Syarat puasa merupakan salah satu hal yang wajib dipenuhi oleh umat Islam agar ibadah puasa yang dikerjakan dapat dianggap sah dan sesuai syariat.
Puasa adalah satu rukun Islam yang wajib seorang muslim laksanakan. Umat-umat terdahulu sebelum masa kenabian Muhammad SAW juga telah mendapatkan perintah untuk berpuasa, sebagaimana telah disebutkan di dalam Al-Qur'an surah Al-Baqarah ayat 183,
يٰٓاَيُّهَا الَّذِيْنَ اٰمَنُوْا كُتِبَ عَلَيْكُمُ الصِّيَامُ كَمَا كُتِبَ عَلَى الَّذِيْنَ مِنْ قَبْلِكُمْ لَعَلَّكُمْ تَتَّقُوْنَۙ
SCROLL TO CONTINUE WITH CONTENT
Arab Latin: yâ ayyuhalladzîna âmanû kutiba 'alaikumush-shiyâmu kamâ kutiba 'alalladzîna ming qablikum la'allakum tattaqûn
Artinya: "Wahai orang yang beriman, diwajibkan kepadamu berpuasa sebagaimana telah diwajibkan kepada umat sebelummu agar kamu bertakwa."
Setiap tahun umat Islam menyambut secara khusus kedatangan bulan puasa, yang juga dikenal dengan bulan Ramadhan.
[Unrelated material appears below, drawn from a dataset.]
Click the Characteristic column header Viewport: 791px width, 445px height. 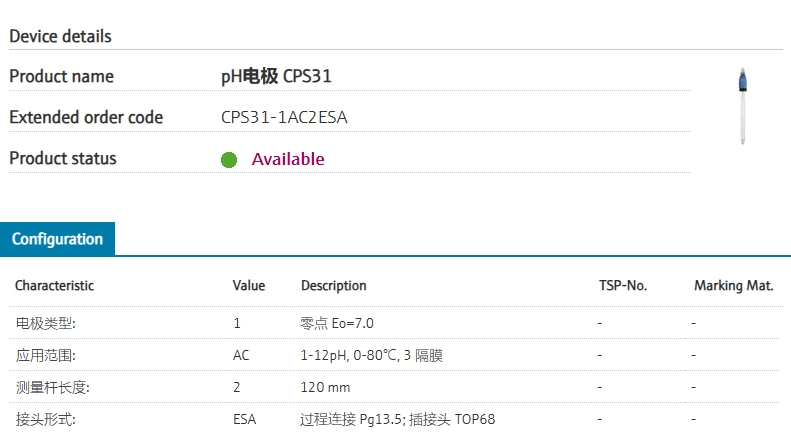coord(54,286)
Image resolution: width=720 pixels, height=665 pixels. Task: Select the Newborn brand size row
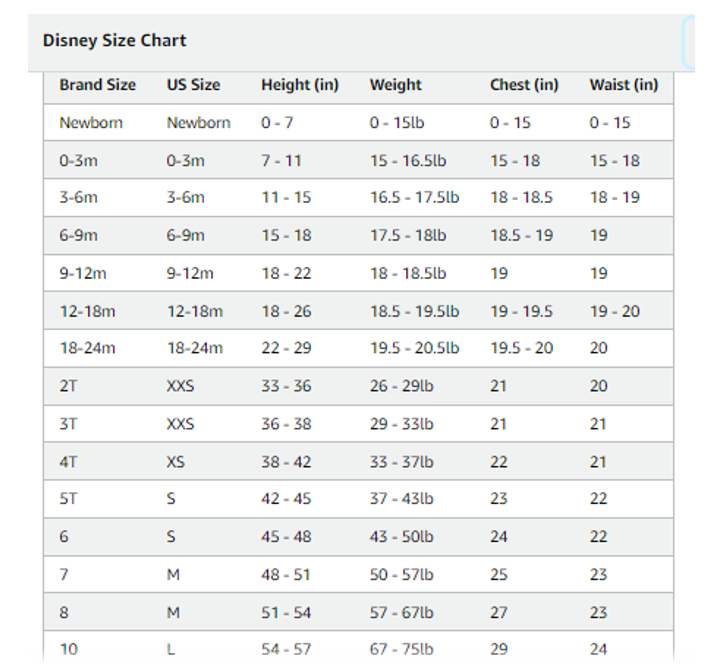click(x=358, y=123)
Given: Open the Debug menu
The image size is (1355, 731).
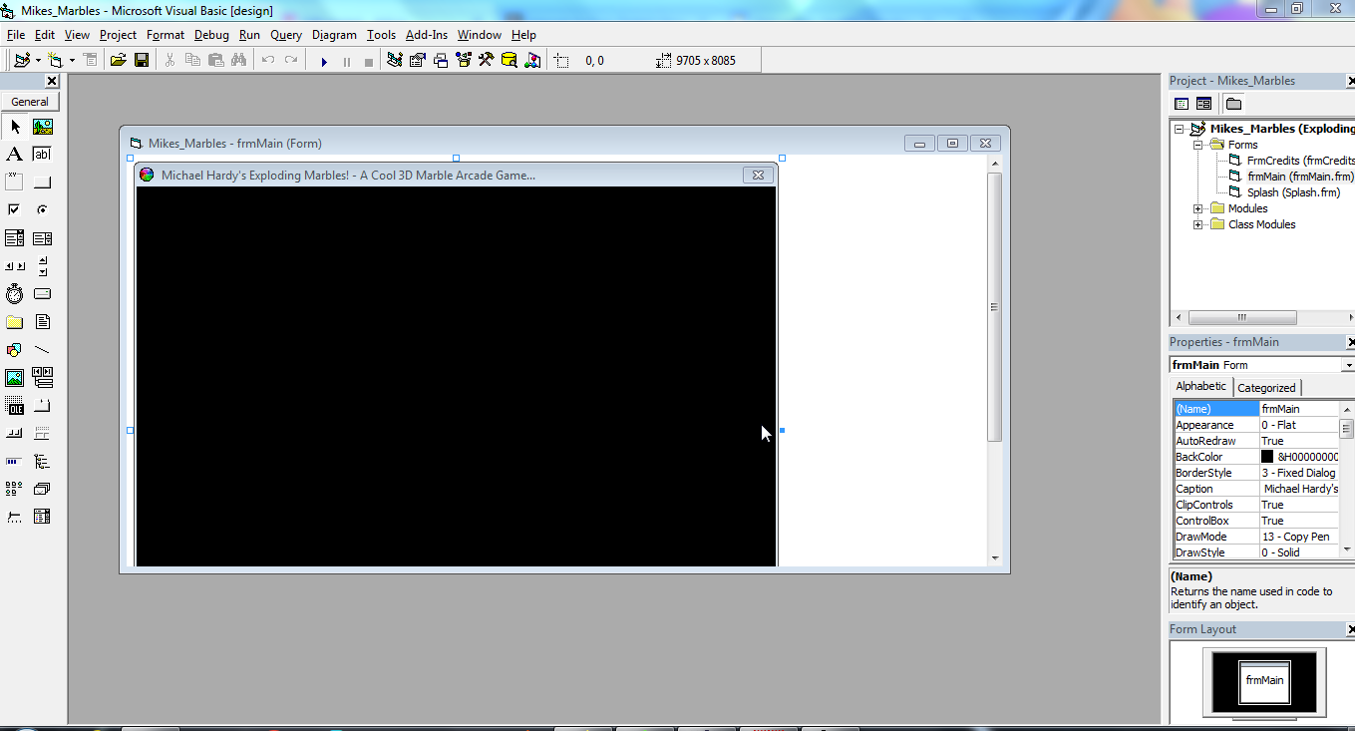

Dianjurkan juga bagi umat Islam untuk mengerjakan puasa sunnah pada hari-hari tertentu. Kedua puasa ini tentu memiliki ketentuan dan syarat yang wajib umat Islam penuhi agar puasa yang dilaksanakan dianggap sah.
Syarat Wajib Puasa
Dalam buku Puasa Bukan Hanya Saat Ramadhan karya Ahmad Sarwat, disebutkan bahwa syarat wajib adalah hal-hal yang membuat seseorang menjadi wajib untuk melakukan puasa. Bila salah satu syarat ini tidak terpenuhi pada diri seseorang, puasa itu menjadi tidak wajib atas dirinya. Begitu pula sebaliknya, bila salah satu dari syarat wajib tidak terpenuhi pada diri seseorang, orang itu tidak diwajibkan berpuasa. Di antara syarat-syarat yang mewajibkan seseorang harus berpuasa antara lain, yaitu:
1. Islam
Dalam hal ini ada sedikit perbedaan antara Al-Hanafiyah dan Jumhur ulama. Al-Hanafiyah memandang bahwa Islam merupakan syarat wajib, sedangkan dalam pandangan jumhur ulama mengatakan bahwa Islam adalah syarat sah.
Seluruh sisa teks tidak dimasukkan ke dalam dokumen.